====== Supplied data

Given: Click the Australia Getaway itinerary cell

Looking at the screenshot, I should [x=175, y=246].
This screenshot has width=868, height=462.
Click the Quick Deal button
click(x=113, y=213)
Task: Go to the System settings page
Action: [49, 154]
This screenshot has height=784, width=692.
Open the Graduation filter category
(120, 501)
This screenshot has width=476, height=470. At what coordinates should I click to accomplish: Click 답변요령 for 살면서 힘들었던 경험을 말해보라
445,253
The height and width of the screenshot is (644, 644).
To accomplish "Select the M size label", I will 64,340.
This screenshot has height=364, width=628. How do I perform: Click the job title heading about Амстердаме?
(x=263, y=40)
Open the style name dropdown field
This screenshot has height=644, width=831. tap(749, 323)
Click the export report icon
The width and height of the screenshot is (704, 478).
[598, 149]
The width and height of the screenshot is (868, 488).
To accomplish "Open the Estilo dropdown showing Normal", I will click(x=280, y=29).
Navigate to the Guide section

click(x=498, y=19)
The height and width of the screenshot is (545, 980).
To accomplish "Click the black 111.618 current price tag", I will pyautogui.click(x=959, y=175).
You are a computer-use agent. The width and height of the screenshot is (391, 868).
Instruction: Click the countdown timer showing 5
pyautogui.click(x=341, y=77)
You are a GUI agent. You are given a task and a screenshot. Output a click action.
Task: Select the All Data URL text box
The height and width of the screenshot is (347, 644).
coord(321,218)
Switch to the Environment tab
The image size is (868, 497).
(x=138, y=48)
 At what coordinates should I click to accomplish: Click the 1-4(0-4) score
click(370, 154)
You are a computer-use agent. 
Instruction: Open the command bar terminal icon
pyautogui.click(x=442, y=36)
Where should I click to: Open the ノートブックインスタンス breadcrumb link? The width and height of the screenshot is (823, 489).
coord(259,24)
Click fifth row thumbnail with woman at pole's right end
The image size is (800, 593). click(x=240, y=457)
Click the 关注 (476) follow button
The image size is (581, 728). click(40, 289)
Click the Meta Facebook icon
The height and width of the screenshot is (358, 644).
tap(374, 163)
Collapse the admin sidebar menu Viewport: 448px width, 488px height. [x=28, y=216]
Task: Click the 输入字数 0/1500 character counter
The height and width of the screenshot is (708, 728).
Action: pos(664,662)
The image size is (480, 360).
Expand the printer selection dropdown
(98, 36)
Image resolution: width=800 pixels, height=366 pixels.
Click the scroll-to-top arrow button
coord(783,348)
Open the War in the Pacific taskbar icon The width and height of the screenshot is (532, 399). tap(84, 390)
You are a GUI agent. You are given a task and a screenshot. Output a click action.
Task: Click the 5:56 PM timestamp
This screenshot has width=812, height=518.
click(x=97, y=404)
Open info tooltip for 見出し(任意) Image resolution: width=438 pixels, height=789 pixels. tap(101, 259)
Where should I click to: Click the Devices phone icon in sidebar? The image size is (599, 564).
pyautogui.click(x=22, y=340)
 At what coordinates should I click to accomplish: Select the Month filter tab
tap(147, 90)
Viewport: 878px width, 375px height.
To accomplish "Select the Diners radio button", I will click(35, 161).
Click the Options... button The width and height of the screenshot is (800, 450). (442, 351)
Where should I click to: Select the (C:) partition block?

============

# Brief:
Could you transcribe the entries above word for word, from the line with "The height and width of the screenshot is (545, 980)." down to the line with "Task: Click the 5:56 PM timestamp", keeping both?

# Answer below:
The height and width of the screenshot is (545, 980).
To accomplish "Click the black 111.618 current price tag", I will pyautogui.click(x=959, y=175).
You are a computer-use agent. The width and height of the screenshot is (391, 868).
Instruction: Click the countdown timer showing 5
pyautogui.click(x=341, y=77)
You are a GUI agent. You are given a task and a screenshot. Output a click action.
Task: Select the All Data URL text box
The height and width of the screenshot is (347, 644).
coord(321,218)
Switch to the Environment tab
The image size is (868, 497).
(x=138, y=48)
 At what coordinates should I click to accomplish: Click the 1-4(0-4) score
click(370, 154)
You are a computer-use agent. 
Instruction: Open the command bar terminal icon
pyautogui.click(x=442, y=36)
Where should I click to: Open the ノートブックインスタンス breadcrumb link? The width and height of the screenshot is (823, 489).
coord(259,24)
Click fifth row thumbnail with woman at pole's right end
The image size is (800, 593). click(x=240, y=457)
Click the 关注 (476) follow button
The image size is (581, 728). click(40, 289)
Click the Meta Facebook icon
The height and width of the screenshot is (358, 644).
tap(374, 163)
Collapse the admin sidebar menu Viewport: 448px width, 488px height. [x=28, y=216]
Task: Click the 输入字数 0/1500 character counter
The height and width of the screenshot is (708, 728).
Action: pos(664,662)
The image size is (480, 360).
Expand the printer selection dropdown
(98, 36)
Image resolution: width=800 pixels, height=366 pixels.
Click the scroll-to-top arrow button
coord(783,348)
Open the War in the Pacific taskbar icon The width and height of the screenshot is (532, 399). tap(84, 390)
You are a GUI agent. You are given a task and a screenshot. Output a click action.
Task: Click the 5:56 PM timestamp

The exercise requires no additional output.